Directions
Count the lines in the data below that contain the string "computer", matching case exactly. Reply with the number alone.

═══ Material provided

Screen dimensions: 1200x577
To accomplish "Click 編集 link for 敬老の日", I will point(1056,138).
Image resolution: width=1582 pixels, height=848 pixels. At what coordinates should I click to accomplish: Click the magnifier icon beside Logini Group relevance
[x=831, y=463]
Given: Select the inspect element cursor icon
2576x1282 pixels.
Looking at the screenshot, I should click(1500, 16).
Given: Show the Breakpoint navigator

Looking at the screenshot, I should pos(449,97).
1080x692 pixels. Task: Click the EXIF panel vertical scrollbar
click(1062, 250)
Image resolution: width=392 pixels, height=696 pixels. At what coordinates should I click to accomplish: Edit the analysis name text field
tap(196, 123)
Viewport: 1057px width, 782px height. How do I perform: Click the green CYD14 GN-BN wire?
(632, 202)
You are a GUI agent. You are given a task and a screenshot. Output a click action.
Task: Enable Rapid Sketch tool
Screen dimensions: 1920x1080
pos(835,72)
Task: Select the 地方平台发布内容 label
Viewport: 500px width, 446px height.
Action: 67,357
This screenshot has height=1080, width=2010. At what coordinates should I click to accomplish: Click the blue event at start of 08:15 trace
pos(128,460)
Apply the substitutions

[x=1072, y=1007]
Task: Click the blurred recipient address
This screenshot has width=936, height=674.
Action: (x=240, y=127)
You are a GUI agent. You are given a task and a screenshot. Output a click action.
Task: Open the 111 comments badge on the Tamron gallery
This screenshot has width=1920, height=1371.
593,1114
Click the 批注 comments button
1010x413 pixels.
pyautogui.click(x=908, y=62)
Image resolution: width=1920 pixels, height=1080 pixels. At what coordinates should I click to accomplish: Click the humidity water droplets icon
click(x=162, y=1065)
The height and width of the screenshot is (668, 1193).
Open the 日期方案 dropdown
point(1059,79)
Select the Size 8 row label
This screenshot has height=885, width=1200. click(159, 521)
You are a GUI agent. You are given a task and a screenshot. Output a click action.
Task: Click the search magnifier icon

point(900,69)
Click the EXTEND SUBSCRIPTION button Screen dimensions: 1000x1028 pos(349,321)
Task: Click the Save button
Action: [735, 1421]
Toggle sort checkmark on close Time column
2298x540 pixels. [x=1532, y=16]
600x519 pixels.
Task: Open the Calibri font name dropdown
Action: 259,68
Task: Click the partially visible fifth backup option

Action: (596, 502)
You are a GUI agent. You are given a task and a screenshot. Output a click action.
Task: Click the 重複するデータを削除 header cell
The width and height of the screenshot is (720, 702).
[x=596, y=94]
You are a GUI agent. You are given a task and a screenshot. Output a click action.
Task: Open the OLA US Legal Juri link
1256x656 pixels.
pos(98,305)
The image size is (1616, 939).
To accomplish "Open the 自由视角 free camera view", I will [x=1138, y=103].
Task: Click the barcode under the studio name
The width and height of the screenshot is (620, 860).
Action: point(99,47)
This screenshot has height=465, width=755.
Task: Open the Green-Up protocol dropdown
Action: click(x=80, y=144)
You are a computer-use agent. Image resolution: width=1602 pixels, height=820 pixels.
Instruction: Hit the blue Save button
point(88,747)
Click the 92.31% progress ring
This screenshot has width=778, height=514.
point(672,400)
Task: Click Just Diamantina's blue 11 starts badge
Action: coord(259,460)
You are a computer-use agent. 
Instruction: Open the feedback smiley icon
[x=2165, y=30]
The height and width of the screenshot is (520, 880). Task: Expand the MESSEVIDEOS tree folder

══════

Answer in full
2